We have studied compound 1 in CDCl3 by the third harmonic of a Quanta-Ray Nd:YAG laser in the range of 355 nm at various exposure times. The dependence on exposure time enhanced the yield of product 2 as shown in Figure 5. Increasing exposure time induces an increase in the yield amount of product 2. At an exposure time of 7,200 seconds using a laser power of 430 mW, the chemical yield attained 99%.
Exposure time could control the synthesis of the open ring form photoproduct. On this photoreaction of photoproduct 2 from compound 1 in Figure 5, this photoreaction obeys a first–order rate and the rate approximates the equation below: 1-exp (-0.00045 x t).
4,7-dimethylbenzofurazan 1 was transformed by irradiation with the third harmonic of a Quanta-Ray Nd:YAG laser (355 nm) into (2Z,4Z)-2,5-dimethylhexa-2,4-dienedinitrile monoxide in CDCl3 at room temperature in excellent yield. Compound 1 was more reactive in such a short reaction time compared to dimethyl and methylbenzofurazan. Product (2Z,4Z)-2,5-dimethylhexa-2,4-dienedinitrile monoxide was almost as stable as dinitriles from benzofurazan at room temperature. The presence of 4 and 7-position Me must be important for the stability of the dinitrile monoxide structure and reactivity of this photoreaction. The laser power and exposure time can control this photoreaction. Comparing light sources, for example a Xe lamp, or an Hg lamp, such a low power and short exposure time gave a good yield using a laser.

EXPERIMENTAL
UV absorption spectra were measured using a JASCO UV/VIS Spectrophotometer V-550. Melting points were determined with a Yanagimoto micromelting point apparatus and are uncorrected.

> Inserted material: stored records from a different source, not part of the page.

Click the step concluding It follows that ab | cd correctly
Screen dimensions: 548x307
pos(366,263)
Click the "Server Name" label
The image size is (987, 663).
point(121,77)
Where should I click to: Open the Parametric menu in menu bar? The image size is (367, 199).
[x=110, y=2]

The IR spectra were recorded on a JASCO Fourier Transform Infrared spectrophotometer FT/IR-4100. The 1H-NMR and 13C-NMR spectra were recorded on a JEOL FT NMR spectrometer JNR-ECX500 with TMS as the internal standard. The MS spectra were recorded on a JEOL Mass Spectrometer JMS-GCmate. Substrate compound 1 was prepared as previously described.7
A solution of 5.0 mg of 4.7-dimethylbenzofurazan dissolved in 0.5 mL CDCl3 put into a 5 mm OD NMR tube. A laser beam was irradiated through the orifice of the NMR tube directly, not through the tube glass. The beam size was 12 mm in diameter. Chemical yield was calculated by 1H NMR integration (99%). Quantum yield was calculated by values of exposure time, laser power, laser wavelength and chemical yield. Rate constant was calculated by UV absorbance at 289 nm from compound 2 to compound 1.

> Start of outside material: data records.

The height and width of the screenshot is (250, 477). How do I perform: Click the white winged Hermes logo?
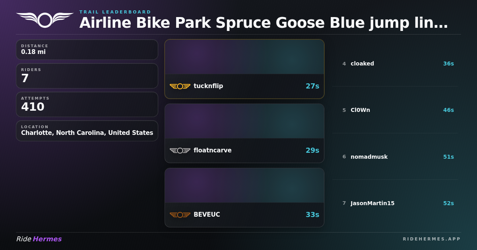pyautogui.click(x=45, y=19)
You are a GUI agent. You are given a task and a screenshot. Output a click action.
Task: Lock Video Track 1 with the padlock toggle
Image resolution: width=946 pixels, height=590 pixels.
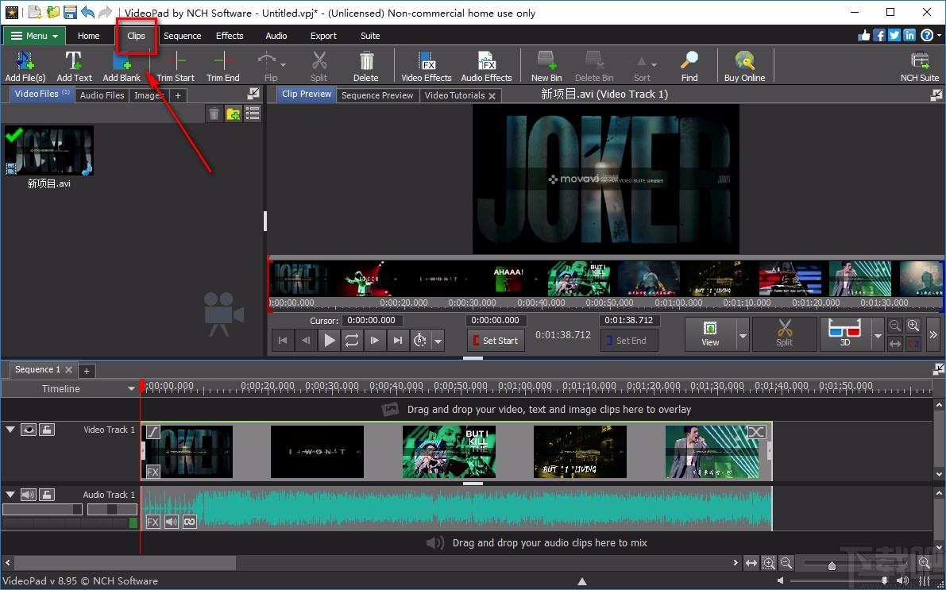point(46,429)
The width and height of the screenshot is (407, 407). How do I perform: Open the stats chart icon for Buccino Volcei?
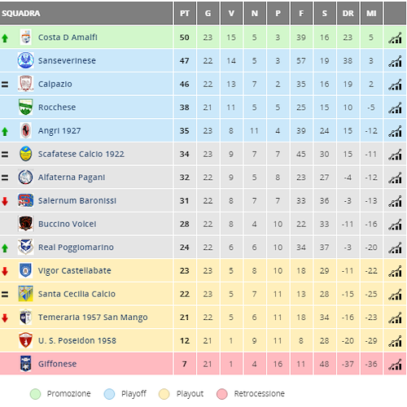click(x=395, y=225)
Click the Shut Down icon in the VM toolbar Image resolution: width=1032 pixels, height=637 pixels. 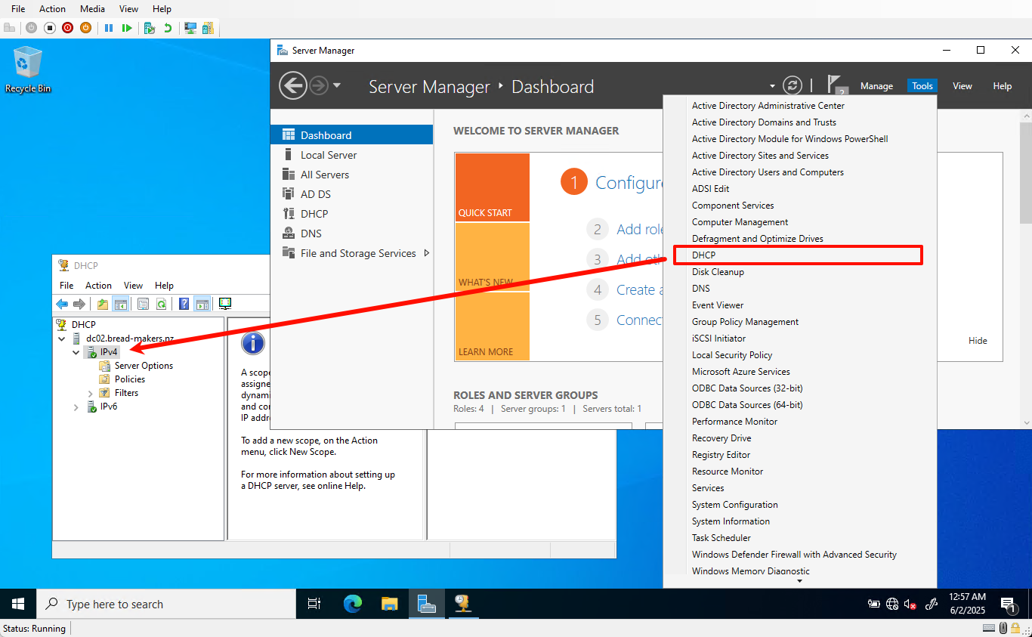[x=67, y=28]
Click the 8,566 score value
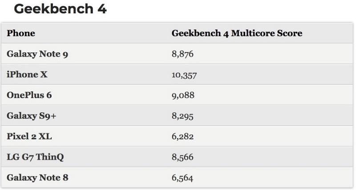 (x=182, y=157)
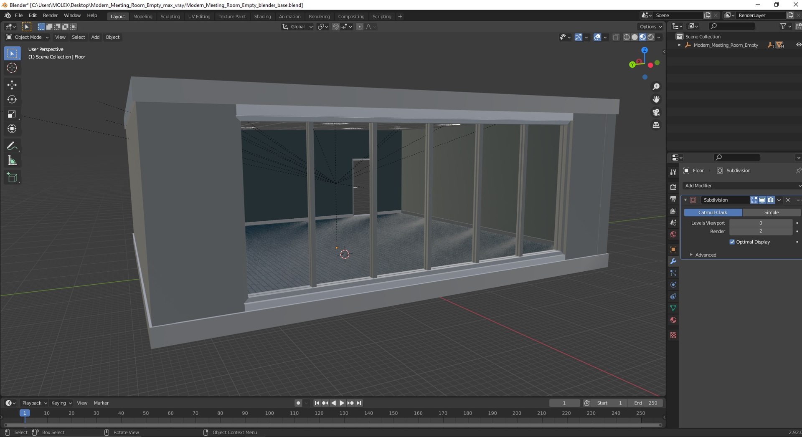Play the animation forward
The width and height of the screenshot is (802, 437).
(x=342, y=403)
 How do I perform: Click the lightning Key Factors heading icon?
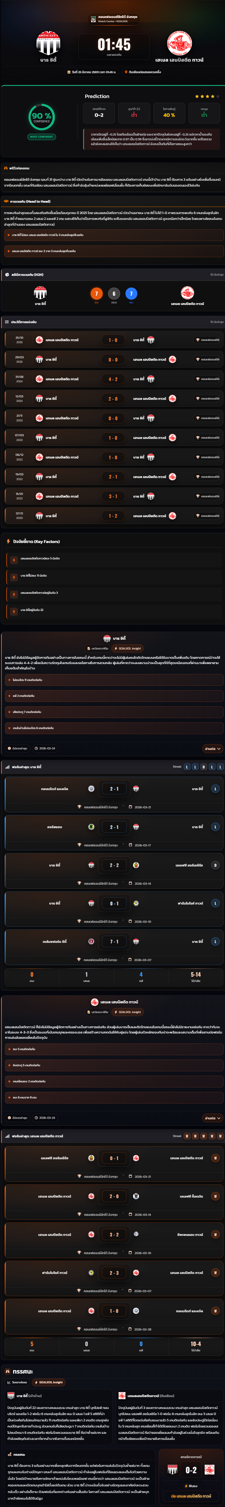8,542
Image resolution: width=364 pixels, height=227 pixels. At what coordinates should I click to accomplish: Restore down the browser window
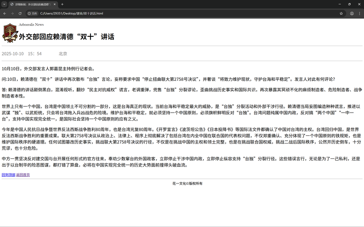click(x=349, y=4)
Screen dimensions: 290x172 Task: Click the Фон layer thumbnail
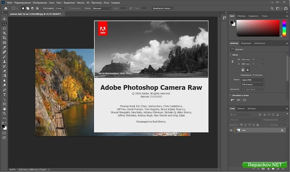click(238, 130)
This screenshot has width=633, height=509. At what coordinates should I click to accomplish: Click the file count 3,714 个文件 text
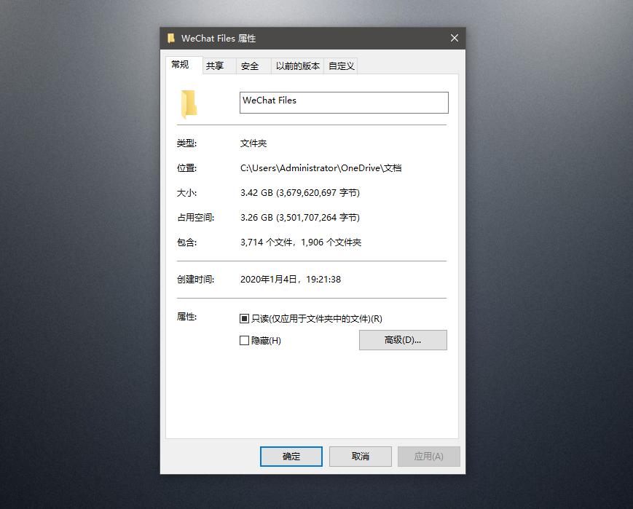(270, 242)
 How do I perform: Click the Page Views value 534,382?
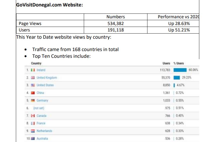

After photoreaction, it was purified by preparative TLC (Merck, Silica gel plate 60 F254 Art. 1.05717) to give (2Z,4Z)-2,5-dimethylhexa-2,4-dienedinitrile monoxide 2, (n-hexane/ CH2Cl2 (3:2)). The product was extracted with CH2Cl2, and dried using air carefully afforded a light yellow powder. Before UV absorption spectra were recorded, a solution of 4.7-dimethylbenzofurazan in MeOH was stored in the dark for 24 hours.　Product 2 mp 93 oC. IR (CHCl3) cm-1: ν2215, 2277, 1H-NMR (δ, ppm, CDCl3), 2.06(3H, s), 2.13(3H, s), 6.86(2H, s), 13C-NMR (δ, ppm, CDCl3), 20.4, 22.3, 112.9, 116.3, 117.3, 129.6, 136.3, 139.7, FAB-low-resolution mass spectrum (m/z) 149(M+1).

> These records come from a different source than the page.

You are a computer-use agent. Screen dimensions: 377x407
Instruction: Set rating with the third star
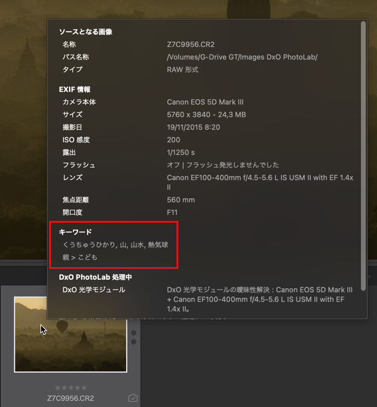(x=71, y=388)
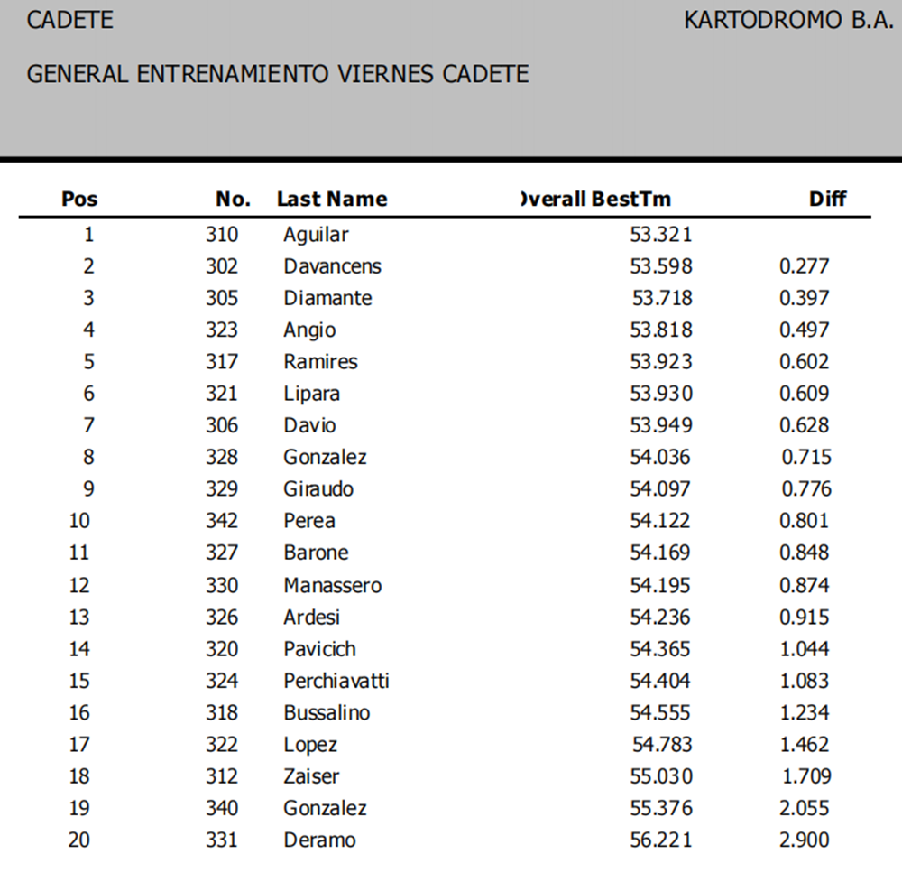This screenshot has width=902, height=873.
Task: Click the 'Pos' column header
Action: pos(79,200)
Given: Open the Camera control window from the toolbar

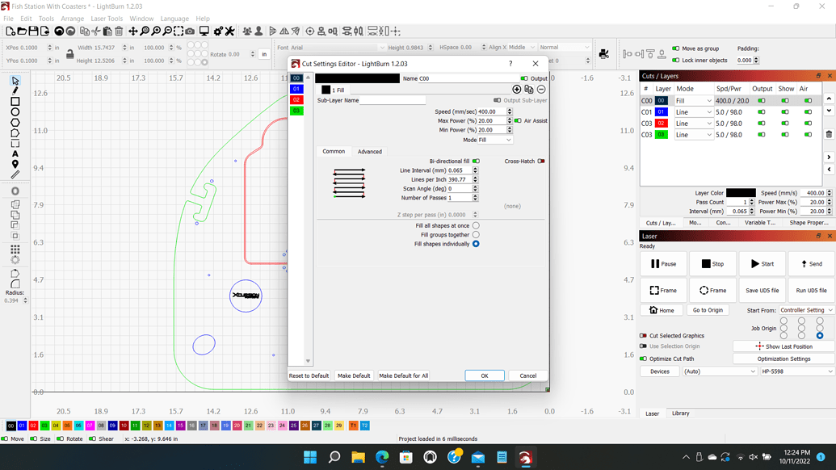Looking at the screenshot, I should pyautogui.click(x=190, y=32).
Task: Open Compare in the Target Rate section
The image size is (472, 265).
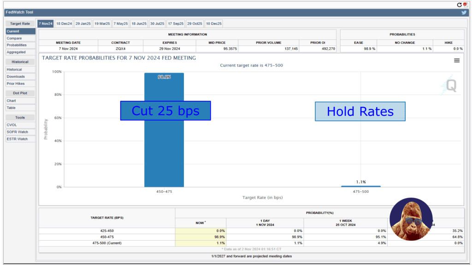Action: point(14,38)
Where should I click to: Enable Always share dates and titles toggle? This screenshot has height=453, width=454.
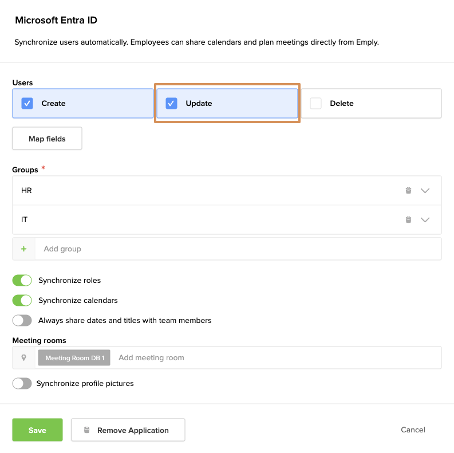tap(22, 321)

Starting material 1 showed melting point and resonances; mp 68 oC. 1H-NMR (δ, ppm, CDCl3), 2.60(6H, s), 7.00(2H, s), 13C-NMR (δ, ppm, CDCl3), 17.2, 124.4, 129.7, 150.4.

ACKNOWLEDGEMENTS
This research was supported by A Grant from the “Academic Frontier” Project for Private Universities: matching fund subsidy from MEXT (Ministry of Education, Culture, Sports, Science and Technology) 2002-2006.

References

1. (a) A. J. Boulton and P. B. Ghosh, Adv. Heterocyclic Chem., 1969, 10, 1; CrossRef (b) A. Gasco and A. J. Boulton, Adv. Heterocyclic Chem., 1981, 29, 251; CrossRef (c) P. B. Ghosh, B. Ternai, and M. W. Whitehouse, Med. Res. Rev., 1981, 1, 159; CrossRef (d) A. R. Katritzky and M. F. Gordeev, Heterocycles, 1993, 35, 483. CrossRef
2. (a) T. Takabatake, M. Hasegawa, T. Nagano, and M. Hirobe, Chem. Pharm. Bull., 1990, 38, 128; (b) T. Takabatake, M. Hasegawa, T. Nagano, and M. Hirobe, J. Biol. Chem., 1992, 267, 4613.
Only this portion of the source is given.